1) Is the assumption that $L < \infty$ a.s. necessary in the problem if we know that $X_t \to -3$ a.s.? For almost all $\omega$ s.d. $X_t(\omega) \to -3$, choose $\epsilon = 5$ and there exists $K_\epsilon(\omega)$ s.d. $\forall t \geq K_\epsilon(\omega)$, $|X_t(\omega) + 3| < \epsilon \implies X_t(\omega) < 2$ in particular.
2) My intuition is that $L$ obviously cannot be determined without looking into the future. If $\{L \leq t\} \in \mathcal{F}_t$, then this event can be observed only with the information of how the process could behave up to time t. Meaning, the fact that $X_s > 2$ for all $s > t$ is determined by $\mathcal{F}_t$. From this, I tried the following: assume $L$ is a stopping time then,
$$\{L \leq t\} = \bigcap\limits_{s > t} \{X_s > 2\} \in \mathcal{F}_t$$ I want to discretize the problem to make the intersection at least countable, but I am stuck.
1) Yes, you are right about that (with the convention that $\sup (\emptyset)=0$.)

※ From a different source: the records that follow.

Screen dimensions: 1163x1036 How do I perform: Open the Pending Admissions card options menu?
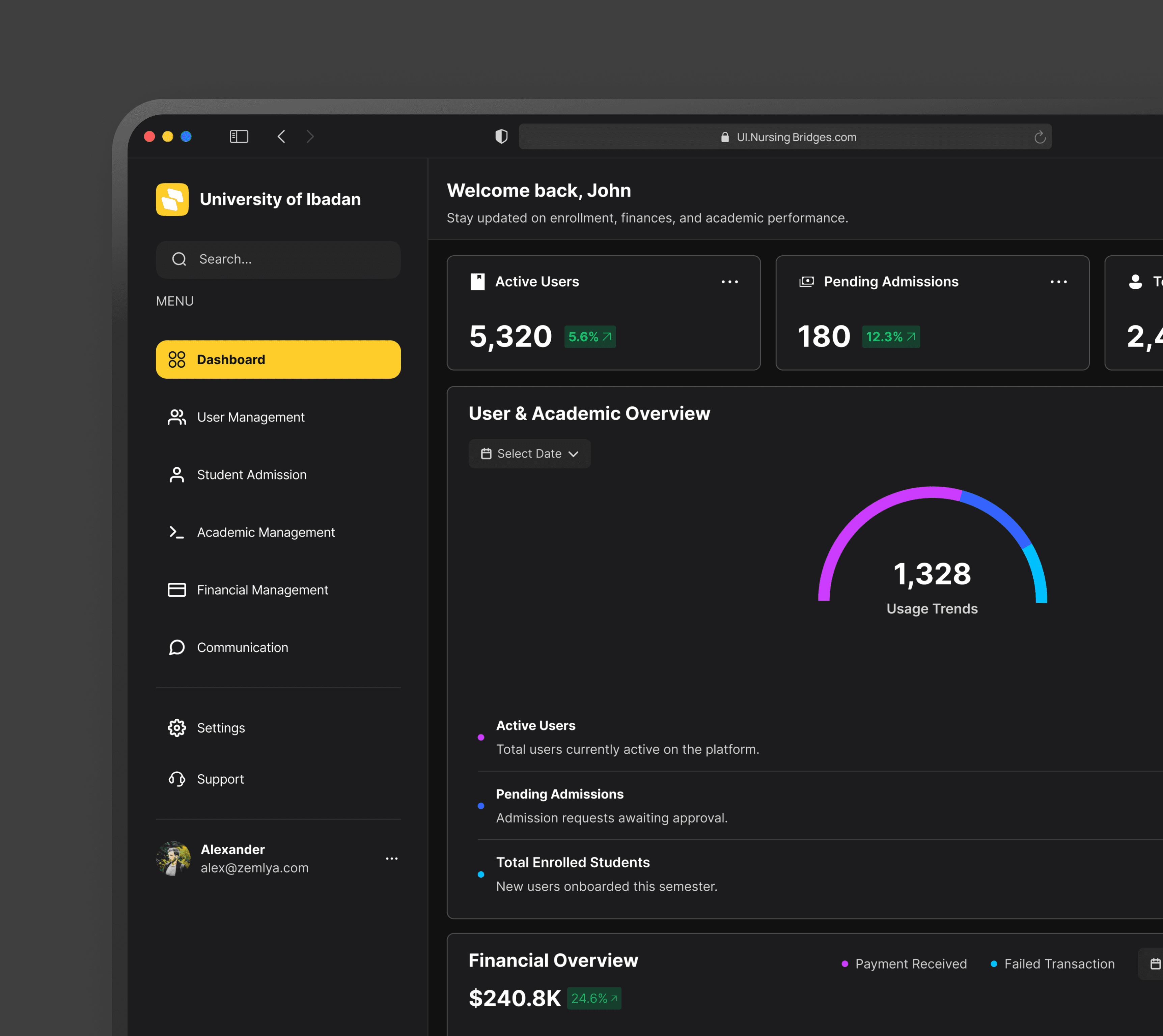coord(1058,282)
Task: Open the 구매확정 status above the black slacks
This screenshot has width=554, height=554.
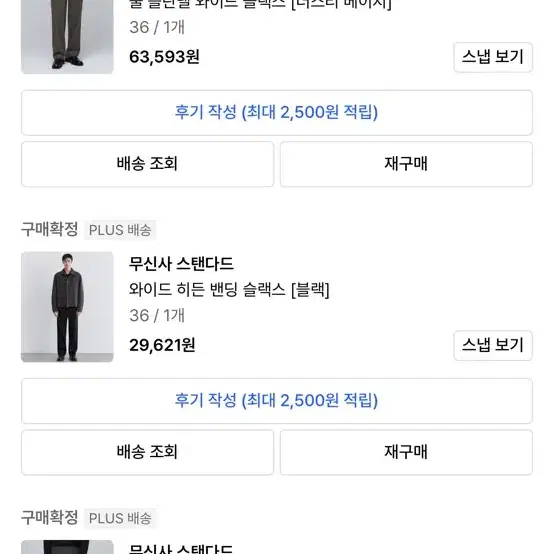Action: click(x=49, y=229)
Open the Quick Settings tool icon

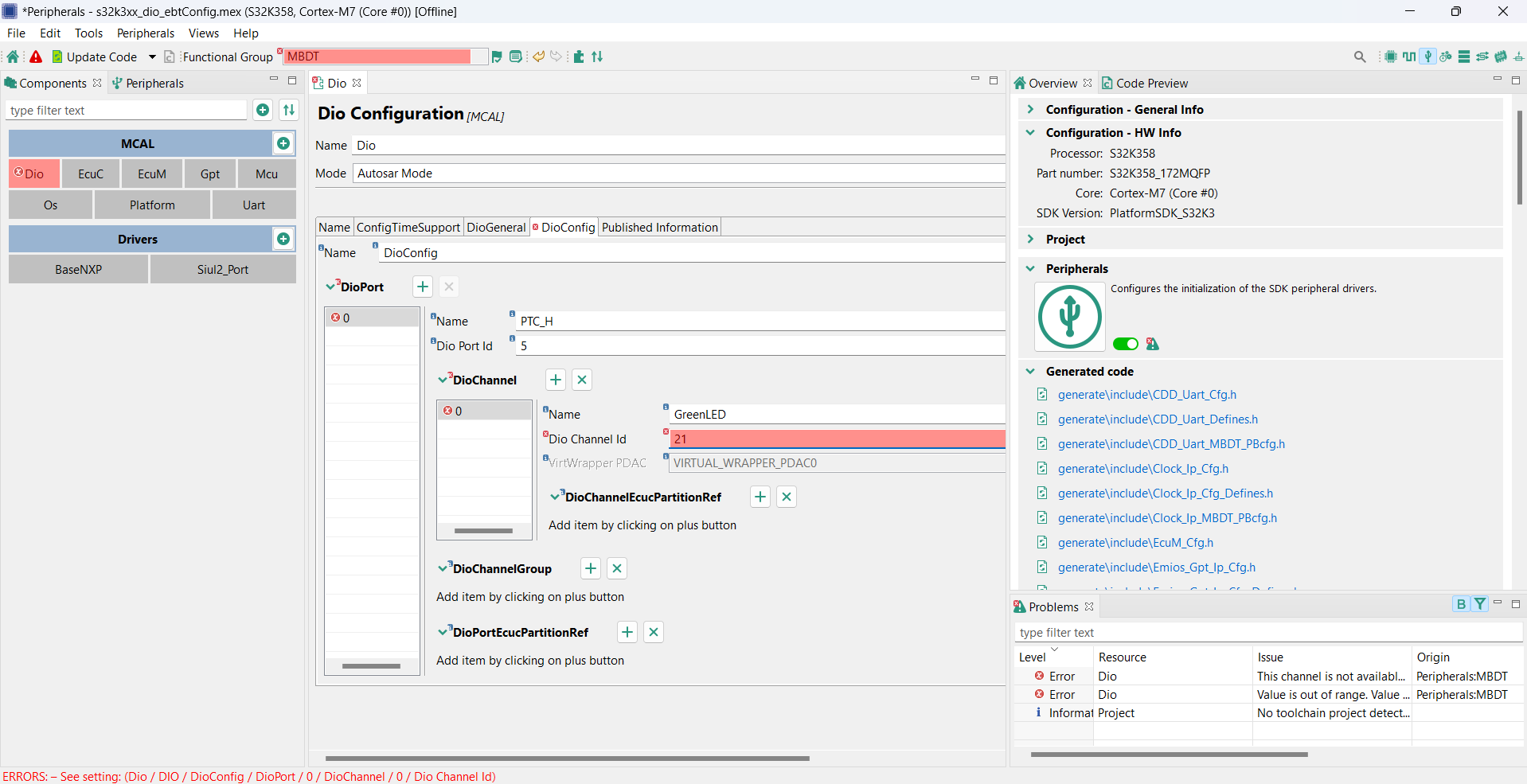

2) As it is stated right now, the assertion is wrong. Consider for instance the process $(X_t)_{t \geq 0}$ defined by $$X_t(\omega) := \begin{cases} 2, & t \in [0,1], \\ -3, & t>1, \end{cases}, \qquad \omega \in \Omega. \tag{1}$$ The process satisfies the assumptions of your problem and we have $$L = \sup\{t>0; X_t \geq 2\} = 1.$$ Since $L$ is constant it is trivially a random variable with respect to any $\sigma$-algebra, and in particular it is a stopping time.
Even under the additional assumption that $(X_t)_t$ has continuous sample paths, the assertion is still wrong; we can construct similar counterexamples as in $(1)$, instead of jumping directly to $-3$ we can use, for instance, a linear interpolation.